■ **Required tasks**
1) In the passage on wildlife poaching in Zimbabwe, how much bushmeat may be reaching London every day, according to the film investigation it cites?
2) Write a continuation of the passage on wildlife poaching in Zimbabwe, starting after its final sentence.

■ **Text shown**
-- start --
According to Rodrigues, shooting wildlife under the guise of harvesting bushmeat (for domestic consumption, but also for export to cities such as London and Paris) or for biltong (dried meat), or because an animal has been declared ‘rogue’, is increasingly serving as cover for the illicit gathering of ivory. ZCTF also has evidence that the government recently sold elephant ivory to China in exchange for military hardware. ‘You’ve also got animals being killed by the government for rations for the army,’ says Rodrigues.

According to the film investigation No Hiding Place (TVE), as much as 10 tonnes of bushmeat may be reaching London every day.

How did this happen?

Subsistence poaching has long been a part of the culture in Zimbabwe. This began to morph into wholesale slaughter in 2000, with the controversial land-redistribution programme of the country’s president, Robert Mugabe. That policy drove white farmers off farms and reserves, and the land was then carved up among the landless poor and political supporters, many of whom had neither the experience or resources to make a living from a land where soil quality is poor and there is little rainfall. In many cases those who took possession burned grazing land and chopped down trees, decimating the natural savannah that characterised many ranches and conservancies. The new settlers killed indiscriminately animals such as antelope, buffalo, elephant, giraffe, leopard, wildebeest and zebra. As land was destroyed and farmers fled the country, supplies of basic commodities such as grain became scarce. Many took to subsistence poaching, as a source of food and income, simply to survive.
-- end --
■ **Provided data**
-- start --
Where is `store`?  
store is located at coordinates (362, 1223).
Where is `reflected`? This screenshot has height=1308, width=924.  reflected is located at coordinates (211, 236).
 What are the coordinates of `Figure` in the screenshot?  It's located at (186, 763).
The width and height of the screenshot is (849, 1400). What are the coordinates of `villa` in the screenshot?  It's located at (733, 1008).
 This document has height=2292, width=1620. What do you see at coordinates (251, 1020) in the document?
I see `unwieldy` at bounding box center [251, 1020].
-- end --
■ **In response**
1) As much as 10 tonnes.

2)
Rhinos – easy targets

Rhinos are among the most threatened mammals on the planet. Until 2000, Zimbabwe had the single largest concentration of these unique animals – approximately 500 – numbers having recovered from a critical twodecade decline. In 2004, ZCTF estimated only 200 rhinos remained.

The animals are still being slaughtered for their horns, which are hacked off by poachers – who often leave the animals to die a slow painful death – and sold on the black market, where they can fetch up to $90,000.

Rhinos make easy targets. They are largely solitary and often follow the same trails that elephants do in order to fi nd water. Perimeter game fencing around conservancies is often dismantled and the wire used to produce thousands of wildlife snares to trap bushmeat. Rhinos can become the incidental victims of such traps.

Caught in a snare

Snares are usually made from steel wire, which is extremely abundant in many areas – poachers simply steal it from game or cattle fencing. Where fencing is scarce, poachers have may to steal copper wire from telephone lines, or improvise using other materials.

A poacher using snares will typically set lines of 10 to 30 snares along high-traffic game trails, such as those leading to water. Animals walk through the snare and become captured around the neck, waist or leg. As the animal tries to escape the snare tightens, cutting into the flesh of the animal. An animal caught in such a snare dies either by suffocation or through lack of water.

In areas with lots of fencing, snares can be made cheaply and in vast quantities. They are indiscriminate – virtually every kind of wildlife species can become caught in these traps, from small antelopes, such as duikers, to elephants, which are frequently caught around their trunks, resulting in horrific wounds. Snares are not only cruel, but also a careless way to hunt. If poachers fail to remove their snares or do not check snare lines frequently then wild animals that have become entangled in the lines are left to rot in the trap, the meat wasted.

Operation Meat

After the 2005 elections, President Mugabe, who has continually refused international aid to help ease Zimbabwe’s food crisis, instigated Operation Nyama – Operation Meat – an official slaughter of elephants to provide meat for starving villagers.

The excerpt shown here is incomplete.